May 14 (UPI) -- The number of police officers killed in the line of duty has declined in the past three years, but the rate of officers assaulted in the same time frame has risen, according to report from the Federal Bureau of Investigation.

The FBI on Tuesday released a special report based on information collected from state, local and tribal law enforcement agencies around the country. The study revealed 194 officers were feloniously killed between 2021 and 2023, more than any other consecutive three-year period in the past two decades.


Year-to-year police killings, however, declined within that timeframe, with 73 officers in 2021, 61 in 2022 and 60 in 2023.

Firearms were the most commonly used weapons, and 52% of officers killed in 2023 died from a gunshot wound, a slight increase from 2022.

The southern United States, the largest region in the country, has had the highest number of police killings than any other region for the past decade. Last year, however, marked 20 killings, a 38% decrease from 32 in 2022.

It was the lowest recorded number in the South since 2015, when 19 officers in the region were reported killed in the line of duty.


While police killings have declined in the past three years, assaults on law enforcement have gone up in each of those years, according to the FBI.

Agencies reported 79,091 incidents in 2023, the highest officer assault rate in the past decade.
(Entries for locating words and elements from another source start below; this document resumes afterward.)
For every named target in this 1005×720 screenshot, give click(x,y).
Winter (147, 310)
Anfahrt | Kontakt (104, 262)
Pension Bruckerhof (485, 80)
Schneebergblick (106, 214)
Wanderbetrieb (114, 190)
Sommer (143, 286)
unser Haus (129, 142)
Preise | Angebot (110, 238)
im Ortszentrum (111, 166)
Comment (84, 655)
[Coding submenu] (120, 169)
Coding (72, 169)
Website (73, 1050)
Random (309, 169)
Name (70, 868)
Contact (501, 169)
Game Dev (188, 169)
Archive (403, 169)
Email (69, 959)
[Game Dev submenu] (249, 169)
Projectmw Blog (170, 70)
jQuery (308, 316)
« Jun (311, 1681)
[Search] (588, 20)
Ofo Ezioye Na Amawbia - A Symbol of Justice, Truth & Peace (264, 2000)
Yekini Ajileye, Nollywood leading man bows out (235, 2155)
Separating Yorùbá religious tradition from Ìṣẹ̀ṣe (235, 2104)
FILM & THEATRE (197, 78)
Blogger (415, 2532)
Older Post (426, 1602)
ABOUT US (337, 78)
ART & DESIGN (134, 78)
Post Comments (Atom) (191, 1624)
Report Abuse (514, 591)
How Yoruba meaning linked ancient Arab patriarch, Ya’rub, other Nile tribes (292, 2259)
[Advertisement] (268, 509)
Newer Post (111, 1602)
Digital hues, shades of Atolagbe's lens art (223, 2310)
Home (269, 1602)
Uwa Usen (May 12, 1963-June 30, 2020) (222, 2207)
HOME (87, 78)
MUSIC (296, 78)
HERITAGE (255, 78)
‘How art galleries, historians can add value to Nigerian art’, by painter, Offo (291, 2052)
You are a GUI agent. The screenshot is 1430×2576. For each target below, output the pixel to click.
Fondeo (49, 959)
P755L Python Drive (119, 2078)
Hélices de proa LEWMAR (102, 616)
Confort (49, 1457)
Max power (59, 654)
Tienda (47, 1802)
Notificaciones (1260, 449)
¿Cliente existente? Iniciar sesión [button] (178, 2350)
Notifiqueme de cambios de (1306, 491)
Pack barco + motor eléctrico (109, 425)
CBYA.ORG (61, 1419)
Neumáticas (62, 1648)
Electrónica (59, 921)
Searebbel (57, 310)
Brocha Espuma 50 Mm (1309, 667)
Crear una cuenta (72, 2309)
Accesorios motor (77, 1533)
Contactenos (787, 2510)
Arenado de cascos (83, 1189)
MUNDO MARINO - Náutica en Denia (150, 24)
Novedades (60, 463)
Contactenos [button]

The majority of incidents, 6,783, happened when an officer was responding to an assault against a non-officer, followed by 4,879, which happened when an officer was responding to a drug violation.

The number of officers assaulted or injured with a firearm reached a 10-year high in 2023, with around 466 reported cases.

The FBI report comes amid National Police Week and follows a candlelight vigil for fallen officers held Monday on the National Mall in Washington, D.C.

Four U.S. Marshalls were shot and killed last month while trying to arrest a suspect wanted on firearms charges.

Attorney General Merrick Garland at Monday's vigil said the officers' deaths "stand as a stark reminder of the enormous risks our law enforcement officers face every day, even when making the relatively routine arrests they make every day."